Getting Started

you know you want it. but you’re not a designer or acoustician. don’t know how much money you need or can get. and haven’t swung a hammer or cut some lumber. you’re a musician, producer, or just someone who wants a great place to listen to music or watch movies.

without some understanding of the basics of acoustics, video, and construction, you’ll be pretty limited in how much you can achieve without getting some help. and that help is often going to cost you. money, time, aggravation, promises to be kept, and other bartering. even so, getting started in the right way can go a long ways towards having the facility you want. i’ll be skipping the whole site selection bit as thats covered in another blog, but we’ll visit the design steps a bit more.

step one – do you really want to do this? are you really committed? if not, we can stop right here because you’re not going to pull it off so save yourself the frustration and find other means to get into the facility of your dreams – rent, lease, etc.

step two – plan. you must figure out your market, your needs, a proposed budget, skills of the people involved, and how you’re going to get paid or pay back (yes, even personal studios need to provide value). this should be put together into a plan so you can track your progress, and if need be, get investors on-board to help.

step three – if you need help and have limited (low) budget – consider exchange/barter for services, materials, recycled materials, reduction in scale/scope, etc. there are some excellent examples of people putting out advertisements for people to help build a studio in exchange for recording and mix time. one studio in LA, the owner got over 200 responses in a week. his studio was built by a handful of construction professionals (he paid for materials) in about a month.

if you’re looking for investors, work with your designer to get some basic comps, renderings, and ballpark estimates (usually by taking the high level construction per square area costs X your square area = rough approximation – add another 15-25% – and then price retail on your equipment – because you’re likely to be paying installation costs even if you do get discounts on the equipment later, then another 10% of the total – worst case you’re high but its often easier to be high then to have to go and ask for more money later).

step four – be there. show up everyday on site and see whats going on as your facility is built. ask questions, bring coffee or soft drinks (don’t get the crew drunk while they’re working ;-)) show enthusiasm for your project. keep your investors up to date on progress. if this is a commercial facility, start working on your marketing, you want projects lining up in anticipation of your opening. take lots of photos and keep a log of the activities. track costs and time to your plan to see where you guessed right or wrong. plan a party for the construction crew and a party for your clients/friends to celebrate opening day.

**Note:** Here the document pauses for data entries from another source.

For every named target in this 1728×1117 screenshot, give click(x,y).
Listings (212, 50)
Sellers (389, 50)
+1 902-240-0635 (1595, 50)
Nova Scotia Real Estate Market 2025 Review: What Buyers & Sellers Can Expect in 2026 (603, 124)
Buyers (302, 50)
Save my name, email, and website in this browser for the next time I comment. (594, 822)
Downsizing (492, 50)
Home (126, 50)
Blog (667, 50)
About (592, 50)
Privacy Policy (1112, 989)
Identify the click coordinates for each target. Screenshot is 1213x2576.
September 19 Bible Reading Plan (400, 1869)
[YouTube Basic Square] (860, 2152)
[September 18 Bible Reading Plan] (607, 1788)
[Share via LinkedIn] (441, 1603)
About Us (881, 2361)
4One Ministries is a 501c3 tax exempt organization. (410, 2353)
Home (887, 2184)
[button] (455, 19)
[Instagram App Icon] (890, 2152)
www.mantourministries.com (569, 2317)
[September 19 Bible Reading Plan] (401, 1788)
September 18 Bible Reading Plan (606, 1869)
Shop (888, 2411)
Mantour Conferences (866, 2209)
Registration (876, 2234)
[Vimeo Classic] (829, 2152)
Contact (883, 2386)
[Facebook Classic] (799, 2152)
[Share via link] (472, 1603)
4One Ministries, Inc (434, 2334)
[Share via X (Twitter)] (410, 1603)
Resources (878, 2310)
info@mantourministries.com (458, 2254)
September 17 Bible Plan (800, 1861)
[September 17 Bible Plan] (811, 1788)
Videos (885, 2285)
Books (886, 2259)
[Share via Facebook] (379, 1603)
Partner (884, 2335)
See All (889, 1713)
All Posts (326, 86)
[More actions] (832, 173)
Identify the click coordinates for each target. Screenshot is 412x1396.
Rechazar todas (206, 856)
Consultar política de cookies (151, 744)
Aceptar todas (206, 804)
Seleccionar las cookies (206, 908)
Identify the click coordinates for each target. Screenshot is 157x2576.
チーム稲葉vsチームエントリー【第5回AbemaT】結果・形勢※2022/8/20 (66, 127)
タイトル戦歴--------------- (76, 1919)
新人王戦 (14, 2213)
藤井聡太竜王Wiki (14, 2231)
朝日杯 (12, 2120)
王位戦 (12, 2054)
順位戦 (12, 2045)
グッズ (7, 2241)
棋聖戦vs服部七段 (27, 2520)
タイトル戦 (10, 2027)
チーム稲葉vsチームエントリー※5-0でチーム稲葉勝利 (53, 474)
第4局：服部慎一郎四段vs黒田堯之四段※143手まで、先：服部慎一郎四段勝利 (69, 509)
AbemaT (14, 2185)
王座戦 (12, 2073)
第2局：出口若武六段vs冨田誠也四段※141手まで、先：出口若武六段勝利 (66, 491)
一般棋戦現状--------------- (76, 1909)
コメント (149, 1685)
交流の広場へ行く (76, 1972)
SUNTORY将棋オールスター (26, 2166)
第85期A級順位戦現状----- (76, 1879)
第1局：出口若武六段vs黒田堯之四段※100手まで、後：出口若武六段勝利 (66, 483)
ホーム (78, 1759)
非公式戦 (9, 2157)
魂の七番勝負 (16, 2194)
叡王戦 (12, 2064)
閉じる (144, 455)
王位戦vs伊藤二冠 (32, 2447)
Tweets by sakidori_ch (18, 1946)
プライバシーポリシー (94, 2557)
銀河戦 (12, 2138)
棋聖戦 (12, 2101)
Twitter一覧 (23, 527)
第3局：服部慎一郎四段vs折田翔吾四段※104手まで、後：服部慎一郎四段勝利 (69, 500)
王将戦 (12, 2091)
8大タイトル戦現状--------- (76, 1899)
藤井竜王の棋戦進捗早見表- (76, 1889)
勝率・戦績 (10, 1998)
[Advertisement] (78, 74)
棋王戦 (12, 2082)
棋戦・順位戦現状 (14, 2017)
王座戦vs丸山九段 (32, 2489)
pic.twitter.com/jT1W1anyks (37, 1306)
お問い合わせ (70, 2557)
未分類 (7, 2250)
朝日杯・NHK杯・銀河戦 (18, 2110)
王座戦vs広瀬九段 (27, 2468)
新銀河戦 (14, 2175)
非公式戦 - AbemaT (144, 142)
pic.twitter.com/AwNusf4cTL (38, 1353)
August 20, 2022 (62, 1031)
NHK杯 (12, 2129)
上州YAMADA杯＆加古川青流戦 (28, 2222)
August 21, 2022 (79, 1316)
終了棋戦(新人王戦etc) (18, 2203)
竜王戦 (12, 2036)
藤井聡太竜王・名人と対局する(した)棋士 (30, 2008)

step five – get to work! this is the best job in the world! if its your home theater, go relax, you’ve earned it!

Cost Effective Construction

Since the majority of my customers tend to be in the under $100,000 studio market, one of the key points i make is that i like to use commonly available construction materials instead of higher priced specialty components (unless its necessary or desired). There is a lot of information on the Internet regarding DIY construction and there are many different opinions on how to best create proper isolation and acoustic neutrality (not lifeless!) in a studio.

of course it depends on your needs, but most people can get by on a reasonable level of isolation because then they can properly monitor the recording process, and most folks can also get by with a reasonable level of acoustic treatments. all too often we (not designers per se) get carried away with thinking we need 100db of isolation and all the latest diffusers and electronics. in most cases, going from 50db of good isolation to 70db of isolation is going to shift your budget from under $100K to probably well over $500K… why? because the very structure you are in determines just how much isolation you can ultimately achieve. once you get the air borne sound levels under control, its all about flanking. or structure borne sound. then infrasonic and the whole rest of the audible frequency range come into play.

most project studios and small commerical operations cannot afford to use floating foundations with costly suspension systems to get beyond 50db easily. Cheap and good isolation is not something you can use in the same sentence.

acoustic treatments – if your builder can read the design docs, they should be able to build the necessary acoustic treatments properly. if your budget can support it, then commercial treatments are a really good choice to ensure that the calculations your designer spent all that time on will very likely be reflected in how your rooms perform. it can also reduce your materials and labor costs if you can obtain the treatments for a reasonable price, and that in turn can lead to getting your studio online faster, and in a business situation, allow you to start taking on work sooner.

striking the right balance in the design to ensure you have options when it comes to construction your facility is a key part of what i (and most designers) do. getting the inside knowledge on how to properly apply common materials and construction methods to solving isolation and treatment problems is essential to making sure the money and time you spend on getting your studio built is used as best as it can be.

remember to hug your studio designer today!